• TASK STATEMENT:
Using the material that follows, output exactly the lines from the one containing "Task: Click the Search field" through the one containing "Open the queue", with both ends kept.

☆ ☆ ☆

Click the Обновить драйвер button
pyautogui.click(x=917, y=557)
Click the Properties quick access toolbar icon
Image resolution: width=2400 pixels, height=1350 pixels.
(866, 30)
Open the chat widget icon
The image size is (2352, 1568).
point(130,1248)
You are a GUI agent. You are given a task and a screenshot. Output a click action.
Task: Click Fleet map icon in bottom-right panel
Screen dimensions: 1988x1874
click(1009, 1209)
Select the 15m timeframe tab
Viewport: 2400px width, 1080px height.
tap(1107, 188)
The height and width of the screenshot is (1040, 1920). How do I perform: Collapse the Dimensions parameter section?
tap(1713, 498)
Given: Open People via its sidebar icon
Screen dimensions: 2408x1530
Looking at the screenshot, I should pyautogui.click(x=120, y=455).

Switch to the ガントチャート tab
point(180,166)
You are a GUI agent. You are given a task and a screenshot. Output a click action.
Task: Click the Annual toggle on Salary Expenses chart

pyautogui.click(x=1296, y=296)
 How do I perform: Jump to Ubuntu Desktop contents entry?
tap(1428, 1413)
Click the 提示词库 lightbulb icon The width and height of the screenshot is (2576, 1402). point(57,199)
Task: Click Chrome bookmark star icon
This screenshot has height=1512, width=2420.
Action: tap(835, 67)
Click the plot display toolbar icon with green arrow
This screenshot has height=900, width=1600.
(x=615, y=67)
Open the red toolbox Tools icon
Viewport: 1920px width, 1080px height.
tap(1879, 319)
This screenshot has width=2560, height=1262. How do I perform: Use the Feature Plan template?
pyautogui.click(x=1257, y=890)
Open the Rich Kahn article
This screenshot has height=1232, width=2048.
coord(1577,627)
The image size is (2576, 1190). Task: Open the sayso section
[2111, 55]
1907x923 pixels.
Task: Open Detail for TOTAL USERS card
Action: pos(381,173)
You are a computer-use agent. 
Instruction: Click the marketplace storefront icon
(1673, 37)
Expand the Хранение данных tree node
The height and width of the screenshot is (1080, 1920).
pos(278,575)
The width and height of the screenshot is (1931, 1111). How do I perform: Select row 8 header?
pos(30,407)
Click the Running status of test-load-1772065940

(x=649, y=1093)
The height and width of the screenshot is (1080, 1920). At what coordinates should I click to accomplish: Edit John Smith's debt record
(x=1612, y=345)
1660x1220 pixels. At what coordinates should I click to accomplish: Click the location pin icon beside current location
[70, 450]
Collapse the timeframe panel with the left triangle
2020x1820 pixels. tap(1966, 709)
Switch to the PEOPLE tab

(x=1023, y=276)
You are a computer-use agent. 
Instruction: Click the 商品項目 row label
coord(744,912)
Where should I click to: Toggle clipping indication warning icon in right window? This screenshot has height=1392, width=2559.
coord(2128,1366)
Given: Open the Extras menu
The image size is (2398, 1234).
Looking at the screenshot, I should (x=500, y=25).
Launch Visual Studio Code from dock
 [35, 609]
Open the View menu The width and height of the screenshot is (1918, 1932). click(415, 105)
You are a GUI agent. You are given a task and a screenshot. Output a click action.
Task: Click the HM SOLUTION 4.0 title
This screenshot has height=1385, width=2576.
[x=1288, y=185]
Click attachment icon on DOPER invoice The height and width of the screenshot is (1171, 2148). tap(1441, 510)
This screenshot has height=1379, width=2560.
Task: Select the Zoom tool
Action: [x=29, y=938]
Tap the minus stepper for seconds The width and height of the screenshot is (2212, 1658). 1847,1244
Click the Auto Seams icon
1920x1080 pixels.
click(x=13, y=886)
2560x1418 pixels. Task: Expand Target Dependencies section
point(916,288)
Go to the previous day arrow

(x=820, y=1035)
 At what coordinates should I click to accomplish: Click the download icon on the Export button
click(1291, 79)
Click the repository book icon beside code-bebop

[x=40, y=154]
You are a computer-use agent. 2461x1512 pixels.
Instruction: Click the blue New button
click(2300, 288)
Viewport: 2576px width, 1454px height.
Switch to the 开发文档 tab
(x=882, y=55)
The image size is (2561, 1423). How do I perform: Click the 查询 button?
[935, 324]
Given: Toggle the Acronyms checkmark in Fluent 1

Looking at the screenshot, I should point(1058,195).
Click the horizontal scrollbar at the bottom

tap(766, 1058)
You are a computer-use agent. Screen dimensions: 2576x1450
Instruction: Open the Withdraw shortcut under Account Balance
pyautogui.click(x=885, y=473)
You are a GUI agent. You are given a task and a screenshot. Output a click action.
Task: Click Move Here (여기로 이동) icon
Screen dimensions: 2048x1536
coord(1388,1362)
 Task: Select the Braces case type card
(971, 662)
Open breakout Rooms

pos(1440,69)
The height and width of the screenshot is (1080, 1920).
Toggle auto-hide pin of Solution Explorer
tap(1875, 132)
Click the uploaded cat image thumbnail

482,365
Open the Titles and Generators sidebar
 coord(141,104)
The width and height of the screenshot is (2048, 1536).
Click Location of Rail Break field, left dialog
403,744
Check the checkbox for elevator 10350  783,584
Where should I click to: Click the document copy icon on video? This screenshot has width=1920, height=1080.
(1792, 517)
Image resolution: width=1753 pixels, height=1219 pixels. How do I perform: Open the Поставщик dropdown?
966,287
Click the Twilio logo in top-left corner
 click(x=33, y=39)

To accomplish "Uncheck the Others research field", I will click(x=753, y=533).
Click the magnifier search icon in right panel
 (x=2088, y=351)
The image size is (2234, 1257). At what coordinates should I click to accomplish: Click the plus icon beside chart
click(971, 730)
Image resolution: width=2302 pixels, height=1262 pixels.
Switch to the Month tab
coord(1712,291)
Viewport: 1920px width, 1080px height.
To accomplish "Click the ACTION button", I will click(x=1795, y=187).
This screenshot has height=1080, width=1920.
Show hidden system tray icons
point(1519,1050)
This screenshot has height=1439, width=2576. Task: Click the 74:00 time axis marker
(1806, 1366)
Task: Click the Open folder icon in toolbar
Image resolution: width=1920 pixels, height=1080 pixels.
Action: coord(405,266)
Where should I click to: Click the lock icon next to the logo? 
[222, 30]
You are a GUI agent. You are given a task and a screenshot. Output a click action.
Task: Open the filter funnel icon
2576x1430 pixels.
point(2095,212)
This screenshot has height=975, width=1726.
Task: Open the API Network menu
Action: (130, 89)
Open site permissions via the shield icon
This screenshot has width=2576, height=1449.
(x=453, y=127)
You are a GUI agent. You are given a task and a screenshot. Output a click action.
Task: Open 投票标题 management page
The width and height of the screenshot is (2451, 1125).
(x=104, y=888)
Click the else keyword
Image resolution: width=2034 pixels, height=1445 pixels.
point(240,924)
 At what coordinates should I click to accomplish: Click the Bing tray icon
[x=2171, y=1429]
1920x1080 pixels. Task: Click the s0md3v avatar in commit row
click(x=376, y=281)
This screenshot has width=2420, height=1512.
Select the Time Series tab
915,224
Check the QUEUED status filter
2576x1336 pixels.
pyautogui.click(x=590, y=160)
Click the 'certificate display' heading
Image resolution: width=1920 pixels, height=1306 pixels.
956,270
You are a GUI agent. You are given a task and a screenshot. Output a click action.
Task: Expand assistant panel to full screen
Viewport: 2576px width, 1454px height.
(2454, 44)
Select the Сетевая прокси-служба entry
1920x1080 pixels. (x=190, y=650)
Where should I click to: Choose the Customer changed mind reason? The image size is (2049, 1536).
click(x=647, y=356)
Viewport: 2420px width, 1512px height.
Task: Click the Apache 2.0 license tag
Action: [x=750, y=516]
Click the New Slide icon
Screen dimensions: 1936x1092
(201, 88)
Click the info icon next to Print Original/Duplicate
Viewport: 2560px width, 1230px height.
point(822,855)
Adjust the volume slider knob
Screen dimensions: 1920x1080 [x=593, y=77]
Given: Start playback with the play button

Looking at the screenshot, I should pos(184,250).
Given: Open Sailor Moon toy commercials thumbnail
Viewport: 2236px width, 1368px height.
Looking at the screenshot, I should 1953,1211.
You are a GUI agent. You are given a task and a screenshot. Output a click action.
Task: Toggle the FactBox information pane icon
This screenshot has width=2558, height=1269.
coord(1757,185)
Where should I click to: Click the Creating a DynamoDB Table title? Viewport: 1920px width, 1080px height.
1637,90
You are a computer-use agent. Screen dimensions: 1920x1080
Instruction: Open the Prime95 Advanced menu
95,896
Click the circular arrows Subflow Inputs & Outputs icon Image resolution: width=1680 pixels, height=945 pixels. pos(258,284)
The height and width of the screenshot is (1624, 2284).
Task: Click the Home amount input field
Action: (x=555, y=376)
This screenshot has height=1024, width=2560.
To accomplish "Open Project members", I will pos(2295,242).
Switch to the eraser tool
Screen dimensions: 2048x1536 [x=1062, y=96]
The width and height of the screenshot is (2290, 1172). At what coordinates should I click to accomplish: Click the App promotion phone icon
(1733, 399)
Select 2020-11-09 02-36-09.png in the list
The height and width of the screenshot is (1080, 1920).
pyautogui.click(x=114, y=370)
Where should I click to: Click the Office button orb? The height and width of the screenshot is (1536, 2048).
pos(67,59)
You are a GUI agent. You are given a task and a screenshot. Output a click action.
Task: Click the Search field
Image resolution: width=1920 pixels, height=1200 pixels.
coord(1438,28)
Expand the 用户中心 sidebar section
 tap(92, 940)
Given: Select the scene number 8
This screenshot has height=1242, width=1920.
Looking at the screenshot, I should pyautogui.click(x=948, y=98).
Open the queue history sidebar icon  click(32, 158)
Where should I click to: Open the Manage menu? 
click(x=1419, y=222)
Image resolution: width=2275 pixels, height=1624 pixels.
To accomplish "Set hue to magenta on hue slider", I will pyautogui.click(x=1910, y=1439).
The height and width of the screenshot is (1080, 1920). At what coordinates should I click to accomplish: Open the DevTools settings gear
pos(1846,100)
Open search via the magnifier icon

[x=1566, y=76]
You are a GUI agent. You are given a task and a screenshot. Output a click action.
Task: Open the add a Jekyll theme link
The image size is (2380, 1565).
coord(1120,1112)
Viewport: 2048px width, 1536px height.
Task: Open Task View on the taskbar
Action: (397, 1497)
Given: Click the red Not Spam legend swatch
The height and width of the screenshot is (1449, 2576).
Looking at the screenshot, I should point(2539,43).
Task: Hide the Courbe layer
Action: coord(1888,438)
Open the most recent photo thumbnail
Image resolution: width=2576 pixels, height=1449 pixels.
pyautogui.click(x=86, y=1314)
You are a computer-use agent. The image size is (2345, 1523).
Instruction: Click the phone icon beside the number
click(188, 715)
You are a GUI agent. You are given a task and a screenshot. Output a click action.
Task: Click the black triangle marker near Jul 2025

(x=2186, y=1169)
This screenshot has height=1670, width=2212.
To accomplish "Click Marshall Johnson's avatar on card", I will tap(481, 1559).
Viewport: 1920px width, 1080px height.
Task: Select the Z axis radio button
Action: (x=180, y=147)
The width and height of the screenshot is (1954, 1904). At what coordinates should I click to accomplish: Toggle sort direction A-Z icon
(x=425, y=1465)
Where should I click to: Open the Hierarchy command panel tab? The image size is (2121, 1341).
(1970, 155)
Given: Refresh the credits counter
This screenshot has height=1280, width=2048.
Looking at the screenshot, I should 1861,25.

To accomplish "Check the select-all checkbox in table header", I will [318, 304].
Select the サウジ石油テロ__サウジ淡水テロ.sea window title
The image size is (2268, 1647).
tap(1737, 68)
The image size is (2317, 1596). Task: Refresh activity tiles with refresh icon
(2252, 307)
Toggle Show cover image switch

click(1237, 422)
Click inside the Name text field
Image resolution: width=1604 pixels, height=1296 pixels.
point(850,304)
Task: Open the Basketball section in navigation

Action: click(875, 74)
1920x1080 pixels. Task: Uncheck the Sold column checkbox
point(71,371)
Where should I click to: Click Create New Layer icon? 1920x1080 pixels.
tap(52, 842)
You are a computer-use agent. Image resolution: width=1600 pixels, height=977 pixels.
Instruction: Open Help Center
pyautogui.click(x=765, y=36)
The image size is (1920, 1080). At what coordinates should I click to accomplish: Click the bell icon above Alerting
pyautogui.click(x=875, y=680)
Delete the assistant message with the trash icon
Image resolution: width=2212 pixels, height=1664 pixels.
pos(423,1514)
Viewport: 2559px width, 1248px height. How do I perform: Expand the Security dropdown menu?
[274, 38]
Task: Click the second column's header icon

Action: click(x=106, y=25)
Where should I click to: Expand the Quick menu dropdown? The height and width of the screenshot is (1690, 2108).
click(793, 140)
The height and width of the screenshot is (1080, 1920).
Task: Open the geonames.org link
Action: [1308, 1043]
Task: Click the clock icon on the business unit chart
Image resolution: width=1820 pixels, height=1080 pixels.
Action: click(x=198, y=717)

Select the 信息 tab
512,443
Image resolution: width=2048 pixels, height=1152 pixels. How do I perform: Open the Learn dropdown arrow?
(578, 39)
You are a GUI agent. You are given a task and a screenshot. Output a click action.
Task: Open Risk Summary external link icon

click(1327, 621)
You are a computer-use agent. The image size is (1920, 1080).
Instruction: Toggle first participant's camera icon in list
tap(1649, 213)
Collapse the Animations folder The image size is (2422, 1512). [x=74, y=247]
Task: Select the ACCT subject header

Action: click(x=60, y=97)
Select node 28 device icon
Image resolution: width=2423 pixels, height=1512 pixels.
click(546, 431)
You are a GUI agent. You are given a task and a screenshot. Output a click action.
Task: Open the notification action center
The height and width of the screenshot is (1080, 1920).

☆ ☆ ☆

• THE COMPLETED TASK:
Task: Click the Search field
Image resolution: width=1920 pixels, height=1200 pixels.
coord(1438,28)
Expand the 用户中心 sidebar section
 tap(92, 940)
Given: Select the scene number 8
This screenshot has height=1242, width=1920.
Looking at the screenshot, I should pyautogui.click(x=948, y=98).
Open the queue history sidebar icon  click(32, 158)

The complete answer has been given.